- _TASK REQUIREMENTS_
Beginning with the line that includes "The image size is (1024, 483)." and ending with the last line of the entries below, set down each line exactly; include no pictures.

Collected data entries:
════════════════
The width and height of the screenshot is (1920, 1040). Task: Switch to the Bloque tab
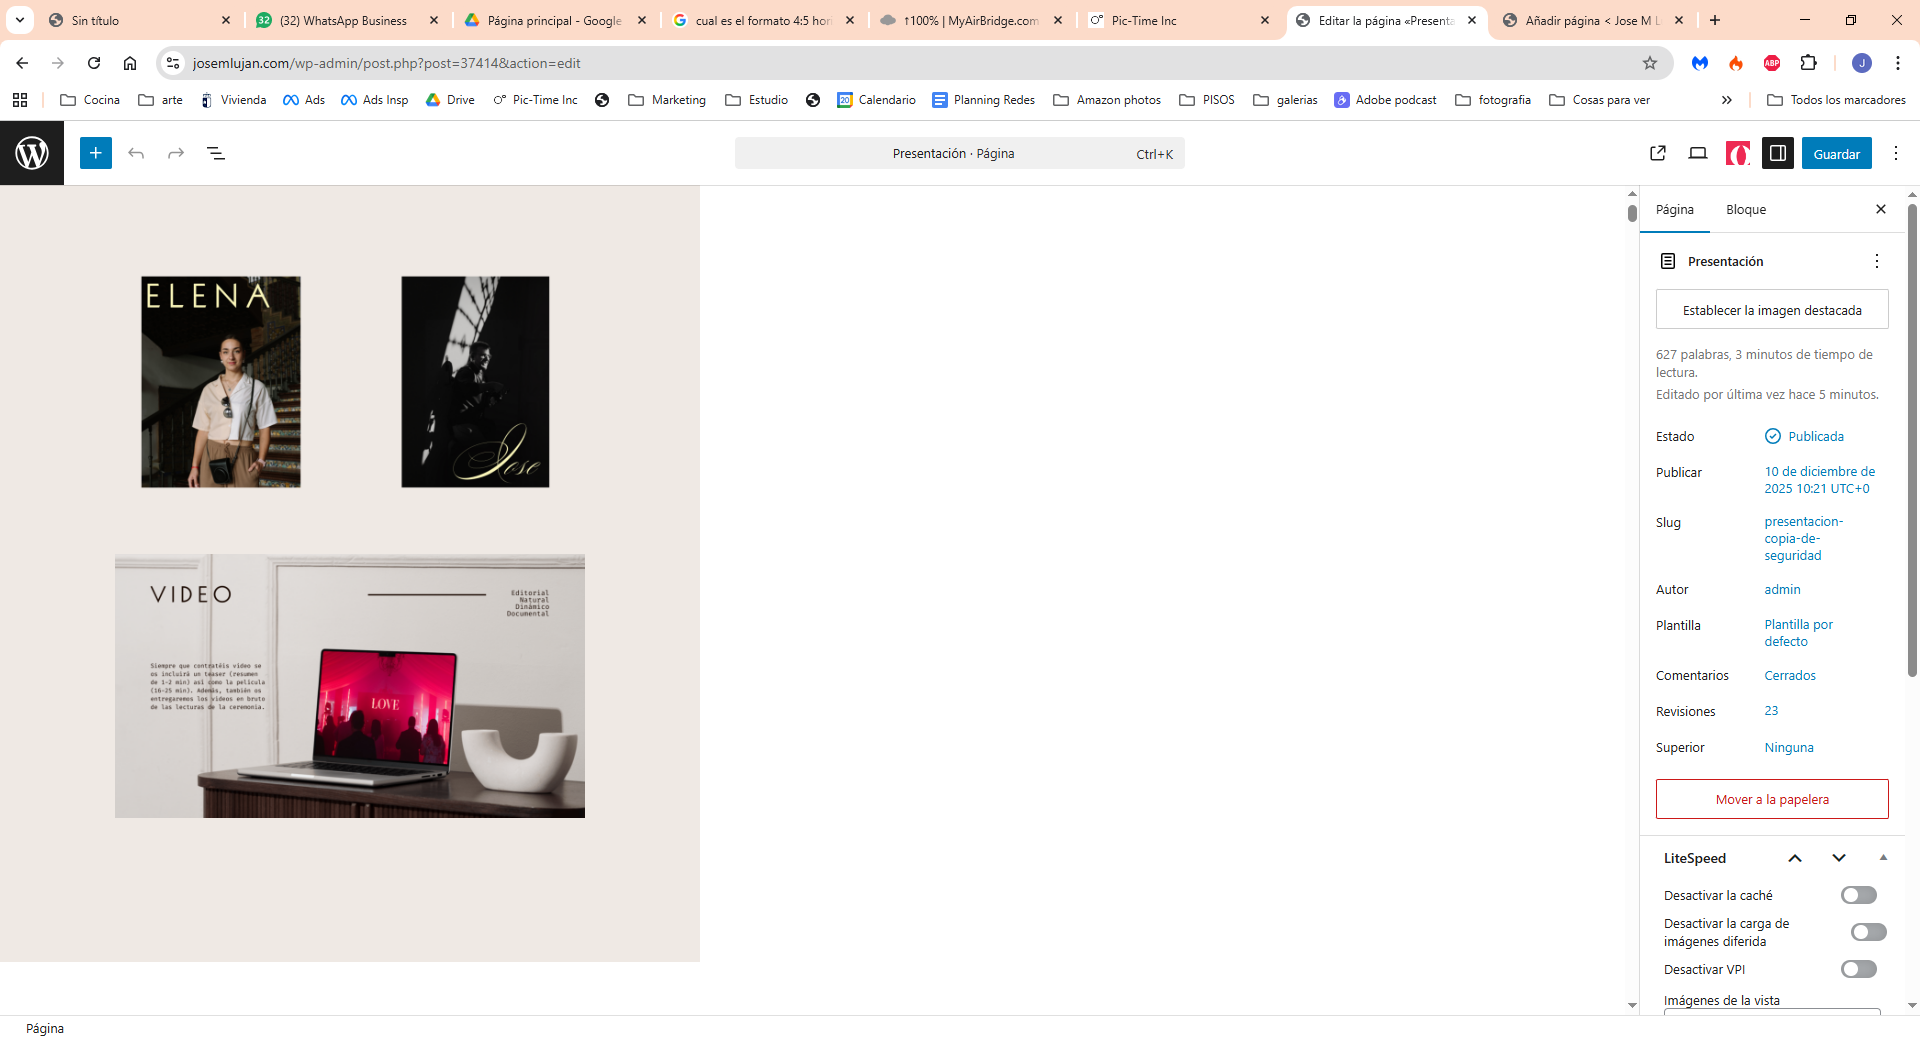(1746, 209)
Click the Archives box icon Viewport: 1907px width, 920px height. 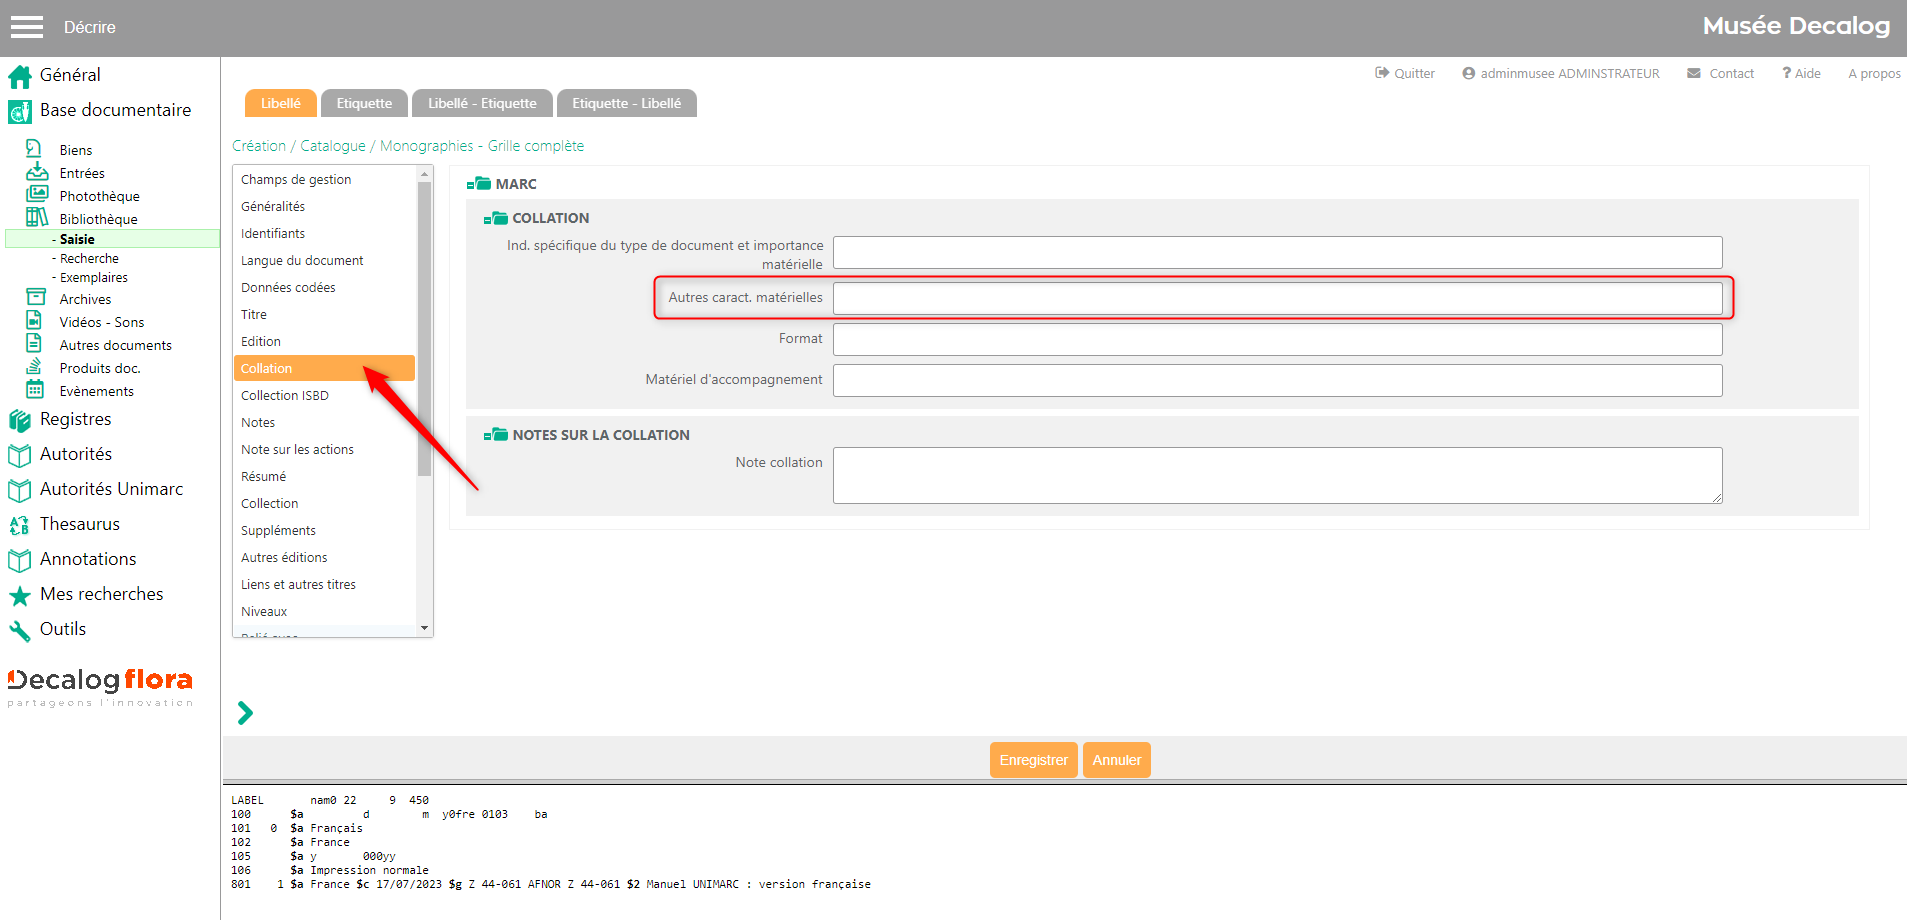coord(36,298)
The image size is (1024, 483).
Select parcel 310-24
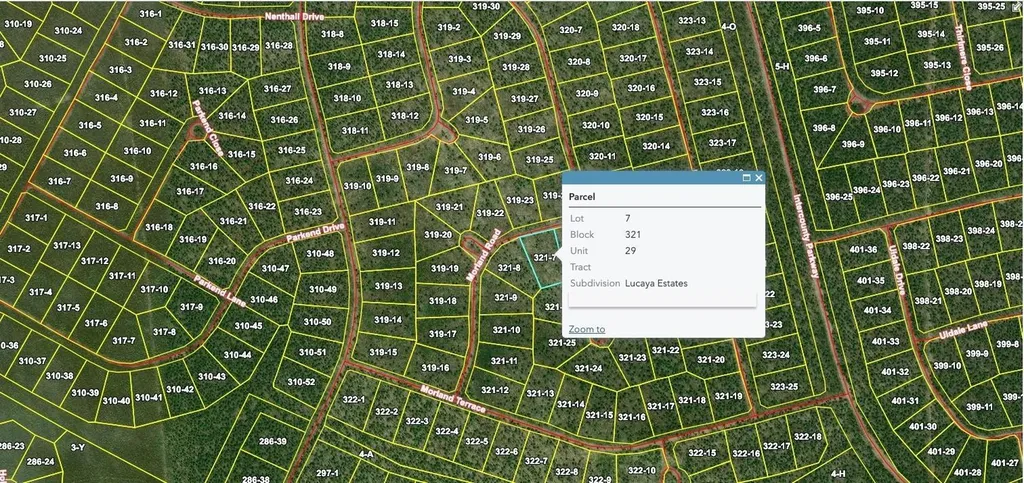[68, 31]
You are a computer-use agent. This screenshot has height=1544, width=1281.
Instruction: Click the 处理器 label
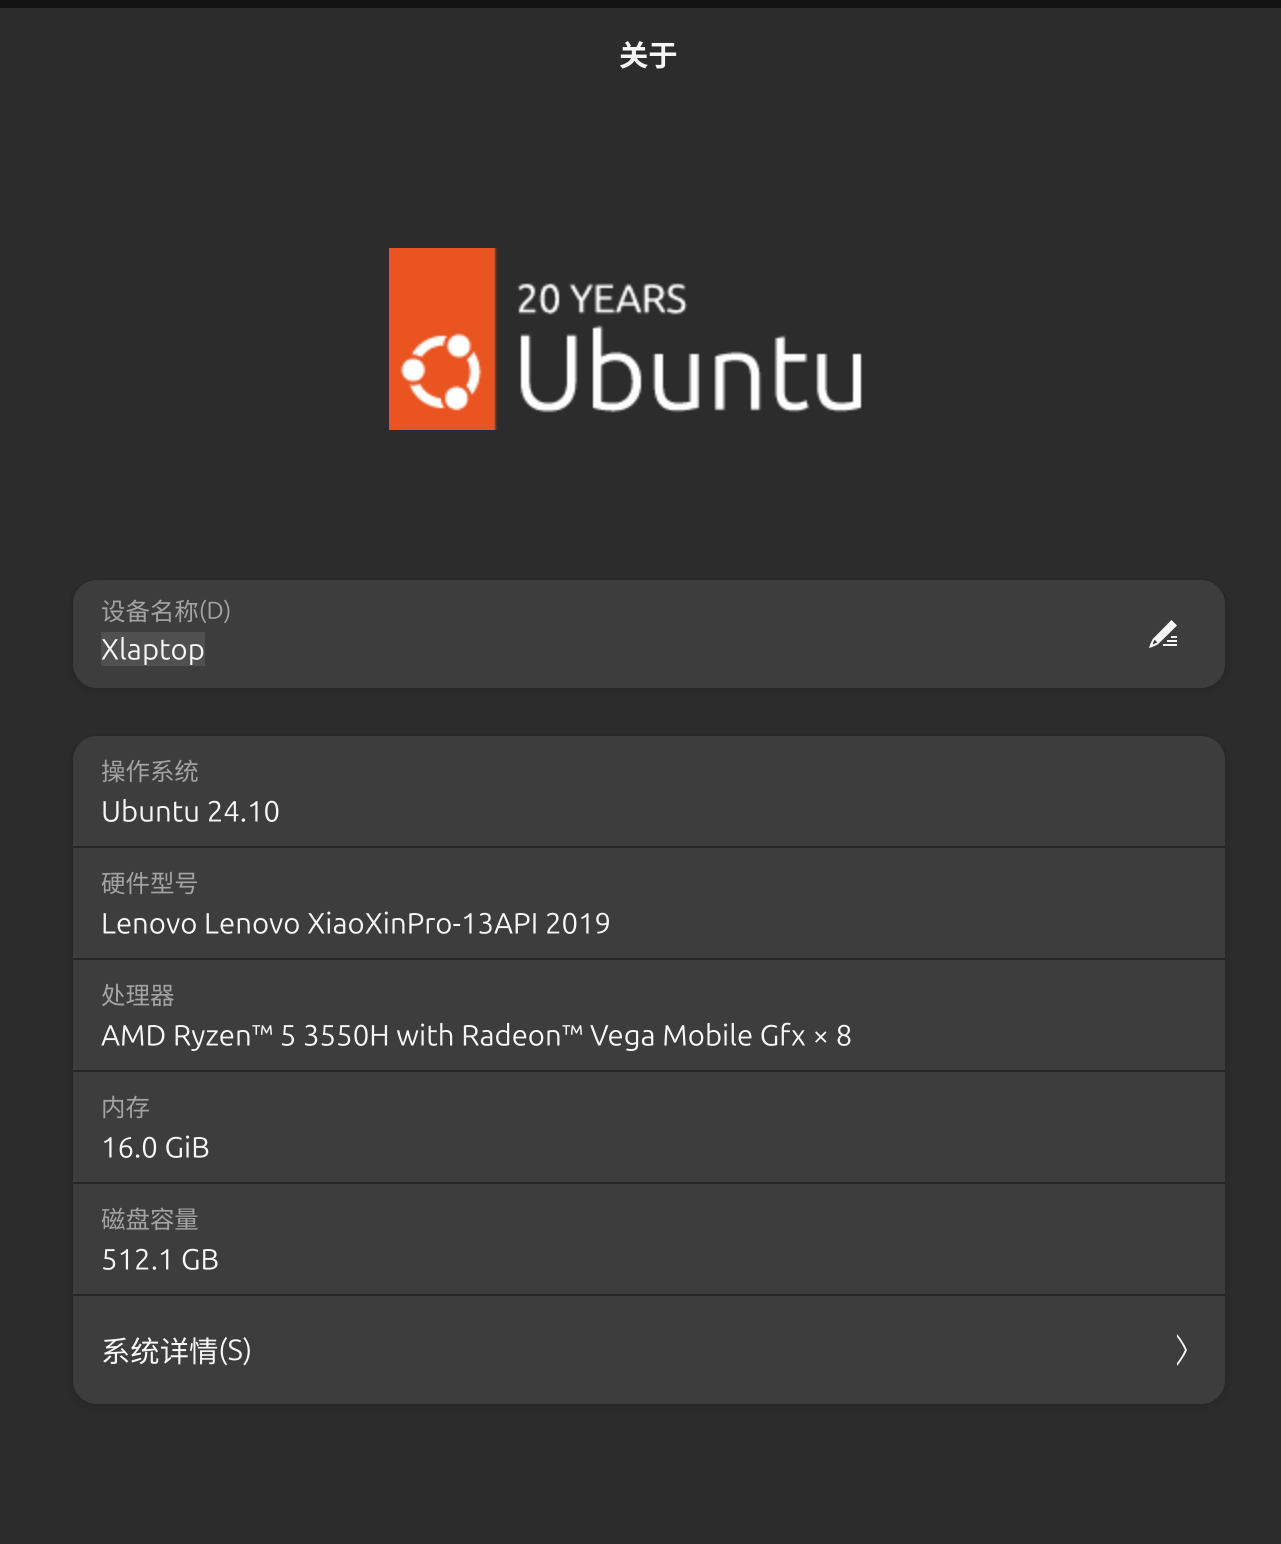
════════════════
- _RESPONSE BOX_
The image size is (1024, 483).
Select parcel 310-24
[68, 31]
You are a computer-use agent. This screenshot has height=1544, width=1281.
Instruction: Click the 处理器 label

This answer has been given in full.